It doesn't make sense to add unreleased albums to year, decade, and all-time charts, and it doesn't make sense to rate tracks of an unreleased album, so if an album's release date is in the future, then these things simply shouldn't be allowed. It could still make sense to add the album to custom charts, such as "Future Releases I'm Looking Forward To" or similar, so that would be allowed, and really should be the only way that future releases are added to the site anyway.

And then, since rating unreleased tracks makes no sense, maybe unreleased albums shouldn't even have the option to add the track lists yet. (And anything other data moderation aspects that are consuming Romanelli's time.)

Users who have unreleased albums on custom charts could receive a notification when those albums' release dates arrive, and then they would have the option to add them to charts that contribute to the point scores (and add the album's tracks to the database). If, however, an album is never added to any points-contributing charts, it could exist in a sort of limbo where its unmoderated status doesn't show up the same way in the "Newly Added Albums" tab (and thus Romanelli doesn't have to add a track list), and then after some period of time (perhaps six months or so?), if it still hasn't been added to a year, decade, or all-time chart, it is flagged for deletion. At this point, perhaps another notification could be sent to any users who have the album in a custom chart, to give them one last chance to add it to their other charts and make it a permanent database addition.

To guarantee future releases are properly flagged, perhaps it should be a requirement that a release date is entered when adding an album to the database. (Year at least, and if that year is the current year, then the specific date as well.)

──────

What needs to be done: Reproduce the stretch of the passage on unreleased albums from "And then, since" through "consuming Romanelli's time.)".

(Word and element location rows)
──────

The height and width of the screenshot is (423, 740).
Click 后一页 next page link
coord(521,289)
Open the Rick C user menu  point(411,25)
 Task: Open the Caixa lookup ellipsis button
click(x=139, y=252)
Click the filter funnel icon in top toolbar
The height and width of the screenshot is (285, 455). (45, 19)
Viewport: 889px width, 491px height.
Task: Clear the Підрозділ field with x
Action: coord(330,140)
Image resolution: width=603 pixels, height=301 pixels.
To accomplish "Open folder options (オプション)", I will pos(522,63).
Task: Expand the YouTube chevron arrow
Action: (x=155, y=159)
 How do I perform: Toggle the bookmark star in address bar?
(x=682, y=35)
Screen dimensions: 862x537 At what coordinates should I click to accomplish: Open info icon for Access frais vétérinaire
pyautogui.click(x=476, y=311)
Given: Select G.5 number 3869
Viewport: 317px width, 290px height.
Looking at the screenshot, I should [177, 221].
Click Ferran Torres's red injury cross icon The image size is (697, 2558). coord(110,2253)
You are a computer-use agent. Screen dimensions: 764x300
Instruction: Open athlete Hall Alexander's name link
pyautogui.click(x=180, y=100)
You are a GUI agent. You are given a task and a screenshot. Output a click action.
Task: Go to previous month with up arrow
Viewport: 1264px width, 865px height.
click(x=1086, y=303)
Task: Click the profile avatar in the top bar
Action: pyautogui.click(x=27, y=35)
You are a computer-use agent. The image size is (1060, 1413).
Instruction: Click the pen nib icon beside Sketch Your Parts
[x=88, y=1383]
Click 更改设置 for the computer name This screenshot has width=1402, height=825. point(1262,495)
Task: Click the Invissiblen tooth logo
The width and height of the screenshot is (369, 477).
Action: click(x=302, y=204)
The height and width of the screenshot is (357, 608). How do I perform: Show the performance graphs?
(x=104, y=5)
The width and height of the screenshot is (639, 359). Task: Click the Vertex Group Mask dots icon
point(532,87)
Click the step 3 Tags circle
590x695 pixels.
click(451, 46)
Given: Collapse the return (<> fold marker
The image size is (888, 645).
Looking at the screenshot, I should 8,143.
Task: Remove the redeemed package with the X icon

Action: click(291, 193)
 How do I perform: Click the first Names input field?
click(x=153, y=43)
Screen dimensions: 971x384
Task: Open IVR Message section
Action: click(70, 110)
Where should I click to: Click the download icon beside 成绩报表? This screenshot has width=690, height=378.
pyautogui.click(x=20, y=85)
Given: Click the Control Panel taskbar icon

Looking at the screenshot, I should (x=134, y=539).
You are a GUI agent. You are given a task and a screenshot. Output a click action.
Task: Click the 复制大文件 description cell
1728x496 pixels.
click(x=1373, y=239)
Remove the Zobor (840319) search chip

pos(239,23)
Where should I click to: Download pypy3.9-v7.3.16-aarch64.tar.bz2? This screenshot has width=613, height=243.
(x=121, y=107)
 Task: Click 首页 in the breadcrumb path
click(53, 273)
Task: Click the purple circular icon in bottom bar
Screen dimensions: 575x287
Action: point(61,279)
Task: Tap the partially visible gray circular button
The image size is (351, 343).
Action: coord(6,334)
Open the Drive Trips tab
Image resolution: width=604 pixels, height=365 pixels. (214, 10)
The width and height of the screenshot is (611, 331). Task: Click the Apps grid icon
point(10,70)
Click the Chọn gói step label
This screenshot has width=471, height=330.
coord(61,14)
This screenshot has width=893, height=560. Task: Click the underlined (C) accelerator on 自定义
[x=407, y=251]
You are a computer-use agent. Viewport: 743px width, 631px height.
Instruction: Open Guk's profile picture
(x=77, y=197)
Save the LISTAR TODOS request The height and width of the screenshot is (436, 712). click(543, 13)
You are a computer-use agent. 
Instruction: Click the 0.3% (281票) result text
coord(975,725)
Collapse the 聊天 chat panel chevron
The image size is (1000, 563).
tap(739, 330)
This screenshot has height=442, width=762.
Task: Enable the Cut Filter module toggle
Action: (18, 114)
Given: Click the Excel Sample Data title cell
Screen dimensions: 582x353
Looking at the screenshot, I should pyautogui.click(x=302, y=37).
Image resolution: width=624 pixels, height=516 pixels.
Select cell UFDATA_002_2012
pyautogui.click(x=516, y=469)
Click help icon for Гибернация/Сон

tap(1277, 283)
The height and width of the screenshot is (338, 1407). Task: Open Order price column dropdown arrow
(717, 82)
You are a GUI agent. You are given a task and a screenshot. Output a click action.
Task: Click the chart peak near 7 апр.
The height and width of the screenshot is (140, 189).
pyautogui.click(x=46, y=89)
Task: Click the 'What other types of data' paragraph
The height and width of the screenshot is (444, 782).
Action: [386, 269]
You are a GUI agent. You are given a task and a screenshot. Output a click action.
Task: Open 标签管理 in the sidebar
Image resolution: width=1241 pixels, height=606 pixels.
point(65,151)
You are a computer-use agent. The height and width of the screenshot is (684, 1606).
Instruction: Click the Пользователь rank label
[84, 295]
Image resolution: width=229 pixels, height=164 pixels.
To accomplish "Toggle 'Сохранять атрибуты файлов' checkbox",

──────

Task answer:
And then, since rating unreleased tracks makes no sense, maybe unreleased albums shouldn't even have the option to add the track lists yet. (And anything other data moderation aspects that are consuming Romanelli's time.)